Reduktion von CO2-, Feinstaub-, Stickoxid- und Lärm-Emissionen.
Entlastung der Straßenverkehrsinfrastruktur und Reduktion des Verkehrsaufkommens.
Entlastung der Krankenkassen und des Gesundheitssystems.
Erhöhte Sicherheit für alle motorisierten und vor allem nicht-motorisierten Bürger - Kinder vorne weg.
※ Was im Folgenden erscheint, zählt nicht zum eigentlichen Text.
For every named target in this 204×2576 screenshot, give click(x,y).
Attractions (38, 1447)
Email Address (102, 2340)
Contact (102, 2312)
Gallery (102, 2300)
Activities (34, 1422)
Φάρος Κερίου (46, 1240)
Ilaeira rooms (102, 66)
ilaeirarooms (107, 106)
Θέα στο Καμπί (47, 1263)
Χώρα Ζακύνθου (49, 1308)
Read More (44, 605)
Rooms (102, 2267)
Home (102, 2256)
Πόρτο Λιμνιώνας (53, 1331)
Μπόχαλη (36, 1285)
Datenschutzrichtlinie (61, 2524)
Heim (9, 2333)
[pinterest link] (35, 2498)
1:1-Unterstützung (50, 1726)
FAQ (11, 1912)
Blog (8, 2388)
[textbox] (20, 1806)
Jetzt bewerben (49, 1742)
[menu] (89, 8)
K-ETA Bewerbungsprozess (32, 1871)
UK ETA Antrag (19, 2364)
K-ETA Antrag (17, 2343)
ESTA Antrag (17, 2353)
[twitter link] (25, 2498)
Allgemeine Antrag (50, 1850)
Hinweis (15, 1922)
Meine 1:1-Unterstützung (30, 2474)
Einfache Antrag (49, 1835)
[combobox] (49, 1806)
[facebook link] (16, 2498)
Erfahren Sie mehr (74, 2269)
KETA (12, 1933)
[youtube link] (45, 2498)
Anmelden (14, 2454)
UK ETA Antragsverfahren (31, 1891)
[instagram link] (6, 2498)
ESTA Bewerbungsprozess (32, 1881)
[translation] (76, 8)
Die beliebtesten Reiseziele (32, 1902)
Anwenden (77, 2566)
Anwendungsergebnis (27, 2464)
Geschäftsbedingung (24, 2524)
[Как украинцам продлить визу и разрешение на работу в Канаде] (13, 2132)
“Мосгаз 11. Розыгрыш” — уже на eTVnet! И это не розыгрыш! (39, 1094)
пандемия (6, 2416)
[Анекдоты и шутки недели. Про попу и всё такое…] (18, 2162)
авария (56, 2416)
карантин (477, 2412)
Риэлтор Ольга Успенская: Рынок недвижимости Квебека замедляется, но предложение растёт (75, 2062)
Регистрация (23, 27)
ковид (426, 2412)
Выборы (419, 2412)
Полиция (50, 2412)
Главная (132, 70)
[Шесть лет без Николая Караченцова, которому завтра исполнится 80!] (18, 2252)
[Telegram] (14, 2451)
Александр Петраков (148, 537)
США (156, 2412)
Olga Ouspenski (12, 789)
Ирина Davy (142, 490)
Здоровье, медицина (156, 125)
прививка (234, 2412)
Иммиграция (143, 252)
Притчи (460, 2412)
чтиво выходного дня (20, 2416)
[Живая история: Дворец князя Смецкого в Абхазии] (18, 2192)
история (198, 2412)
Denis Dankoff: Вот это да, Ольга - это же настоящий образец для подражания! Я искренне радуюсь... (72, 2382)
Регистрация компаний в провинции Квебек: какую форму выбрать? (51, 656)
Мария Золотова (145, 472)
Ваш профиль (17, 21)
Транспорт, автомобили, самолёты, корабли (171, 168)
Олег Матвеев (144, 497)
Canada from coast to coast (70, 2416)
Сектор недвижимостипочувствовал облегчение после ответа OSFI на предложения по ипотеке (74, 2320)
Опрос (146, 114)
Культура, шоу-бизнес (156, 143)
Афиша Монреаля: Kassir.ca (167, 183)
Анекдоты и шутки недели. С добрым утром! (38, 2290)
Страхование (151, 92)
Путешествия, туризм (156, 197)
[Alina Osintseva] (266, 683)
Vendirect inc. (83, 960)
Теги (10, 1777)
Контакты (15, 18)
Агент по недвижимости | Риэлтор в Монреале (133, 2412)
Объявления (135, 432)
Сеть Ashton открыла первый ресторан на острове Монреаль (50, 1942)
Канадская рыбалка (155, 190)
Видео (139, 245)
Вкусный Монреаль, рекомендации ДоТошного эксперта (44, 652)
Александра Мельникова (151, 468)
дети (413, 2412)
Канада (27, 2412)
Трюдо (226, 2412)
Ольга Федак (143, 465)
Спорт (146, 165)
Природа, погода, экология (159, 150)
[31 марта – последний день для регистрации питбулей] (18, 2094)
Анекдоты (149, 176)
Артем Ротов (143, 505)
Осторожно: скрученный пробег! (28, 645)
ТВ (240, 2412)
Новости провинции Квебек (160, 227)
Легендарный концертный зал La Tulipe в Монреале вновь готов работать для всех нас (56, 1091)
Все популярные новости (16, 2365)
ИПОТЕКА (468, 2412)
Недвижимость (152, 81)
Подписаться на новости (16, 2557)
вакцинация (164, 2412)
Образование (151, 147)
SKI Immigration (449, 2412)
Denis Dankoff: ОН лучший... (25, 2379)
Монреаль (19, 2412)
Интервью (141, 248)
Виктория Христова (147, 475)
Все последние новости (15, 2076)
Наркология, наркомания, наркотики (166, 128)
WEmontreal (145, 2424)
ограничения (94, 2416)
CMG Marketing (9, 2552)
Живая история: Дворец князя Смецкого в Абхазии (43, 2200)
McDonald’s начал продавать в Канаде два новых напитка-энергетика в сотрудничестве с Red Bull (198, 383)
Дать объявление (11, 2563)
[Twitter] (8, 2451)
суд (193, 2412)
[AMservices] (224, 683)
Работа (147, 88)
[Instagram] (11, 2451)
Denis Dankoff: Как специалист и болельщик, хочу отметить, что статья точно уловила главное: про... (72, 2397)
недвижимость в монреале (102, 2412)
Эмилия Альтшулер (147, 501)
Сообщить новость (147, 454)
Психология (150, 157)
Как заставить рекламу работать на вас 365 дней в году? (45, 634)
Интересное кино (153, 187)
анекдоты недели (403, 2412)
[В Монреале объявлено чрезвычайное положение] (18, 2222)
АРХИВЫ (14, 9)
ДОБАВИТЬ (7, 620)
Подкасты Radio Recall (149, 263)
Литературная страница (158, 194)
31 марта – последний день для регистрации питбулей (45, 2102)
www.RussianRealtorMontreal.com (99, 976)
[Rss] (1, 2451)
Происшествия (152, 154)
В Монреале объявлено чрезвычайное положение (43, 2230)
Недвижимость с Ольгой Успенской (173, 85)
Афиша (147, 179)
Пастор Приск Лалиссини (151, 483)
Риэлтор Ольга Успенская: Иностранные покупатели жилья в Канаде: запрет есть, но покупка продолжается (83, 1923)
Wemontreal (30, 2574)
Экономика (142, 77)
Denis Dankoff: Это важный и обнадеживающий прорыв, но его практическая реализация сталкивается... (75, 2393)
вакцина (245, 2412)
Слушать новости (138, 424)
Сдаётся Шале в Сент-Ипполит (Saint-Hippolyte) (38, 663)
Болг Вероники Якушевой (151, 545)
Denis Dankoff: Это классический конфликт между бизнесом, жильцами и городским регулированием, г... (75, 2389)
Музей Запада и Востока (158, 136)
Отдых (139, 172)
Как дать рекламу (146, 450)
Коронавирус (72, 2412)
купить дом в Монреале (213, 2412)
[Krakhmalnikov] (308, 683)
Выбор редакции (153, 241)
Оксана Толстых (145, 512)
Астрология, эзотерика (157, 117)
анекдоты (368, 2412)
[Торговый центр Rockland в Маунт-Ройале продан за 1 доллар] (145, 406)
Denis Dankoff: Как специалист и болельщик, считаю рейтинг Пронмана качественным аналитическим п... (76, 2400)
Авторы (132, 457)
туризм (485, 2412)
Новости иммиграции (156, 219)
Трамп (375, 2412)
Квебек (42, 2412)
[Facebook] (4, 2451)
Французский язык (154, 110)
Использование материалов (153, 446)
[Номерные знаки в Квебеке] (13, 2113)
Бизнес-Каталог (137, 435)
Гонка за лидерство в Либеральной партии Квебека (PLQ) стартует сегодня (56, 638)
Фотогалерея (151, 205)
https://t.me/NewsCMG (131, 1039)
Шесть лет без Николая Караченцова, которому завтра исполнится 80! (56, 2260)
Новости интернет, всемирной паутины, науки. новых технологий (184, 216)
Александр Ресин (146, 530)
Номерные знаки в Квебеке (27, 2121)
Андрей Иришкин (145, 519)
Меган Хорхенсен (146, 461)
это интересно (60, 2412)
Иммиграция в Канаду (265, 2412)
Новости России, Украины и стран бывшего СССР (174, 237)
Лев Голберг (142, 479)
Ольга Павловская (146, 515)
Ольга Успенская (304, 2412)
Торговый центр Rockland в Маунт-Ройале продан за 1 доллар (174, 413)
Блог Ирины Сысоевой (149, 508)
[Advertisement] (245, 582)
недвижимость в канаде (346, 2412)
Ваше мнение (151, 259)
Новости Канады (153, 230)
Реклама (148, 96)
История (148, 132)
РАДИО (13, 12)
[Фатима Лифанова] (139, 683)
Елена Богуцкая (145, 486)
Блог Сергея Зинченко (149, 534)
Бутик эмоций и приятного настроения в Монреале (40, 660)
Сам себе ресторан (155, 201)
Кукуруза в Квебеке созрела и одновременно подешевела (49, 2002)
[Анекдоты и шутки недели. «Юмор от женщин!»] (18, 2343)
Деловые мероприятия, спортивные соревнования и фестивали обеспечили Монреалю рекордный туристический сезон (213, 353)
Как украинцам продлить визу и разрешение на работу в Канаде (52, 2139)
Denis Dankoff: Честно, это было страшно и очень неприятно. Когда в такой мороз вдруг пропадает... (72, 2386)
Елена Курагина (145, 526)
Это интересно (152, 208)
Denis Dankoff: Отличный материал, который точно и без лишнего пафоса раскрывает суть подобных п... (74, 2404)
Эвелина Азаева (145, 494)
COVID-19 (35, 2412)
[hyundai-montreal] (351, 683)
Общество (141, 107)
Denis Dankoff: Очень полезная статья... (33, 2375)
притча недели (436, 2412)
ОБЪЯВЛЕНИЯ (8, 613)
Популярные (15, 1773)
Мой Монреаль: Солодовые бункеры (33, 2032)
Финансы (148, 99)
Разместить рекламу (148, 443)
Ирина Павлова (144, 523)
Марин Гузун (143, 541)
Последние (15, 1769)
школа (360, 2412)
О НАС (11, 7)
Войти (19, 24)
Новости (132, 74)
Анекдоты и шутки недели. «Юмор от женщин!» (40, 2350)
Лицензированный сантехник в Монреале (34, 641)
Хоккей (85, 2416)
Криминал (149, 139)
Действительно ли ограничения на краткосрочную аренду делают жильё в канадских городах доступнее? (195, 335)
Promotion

Es spielt indessen keine Rolle, ob man Fahrradfahren als Hobby, zur moralischen Selbstbeweiräucherung, oder schlicht als stressfreiere/gesündere/kostengünstigere Alternative zur motorisierten Mobilität nutzt. Die Vorteile für das Individuum, wie auch die Allgemeinheit liegen für mich klar auf der Hand, oder haben Sie etwa Spass an dem alltäglich, morgendlichen Verkehrschaos in Nordhausen? Oder dem Lärmpegel entlang der Grimmelallee/Hallesche? Oder das es nahezu unmöglich ist, Kindern ein sicheres Spielen vor der Haustür zu ermöglichen?

Mit der Teilnehmerzahl haben Sie allerdings Recht. Mit nicht einmal 1% der Erwerbstätigen Nordhausens ist noch viel Platz nach oben.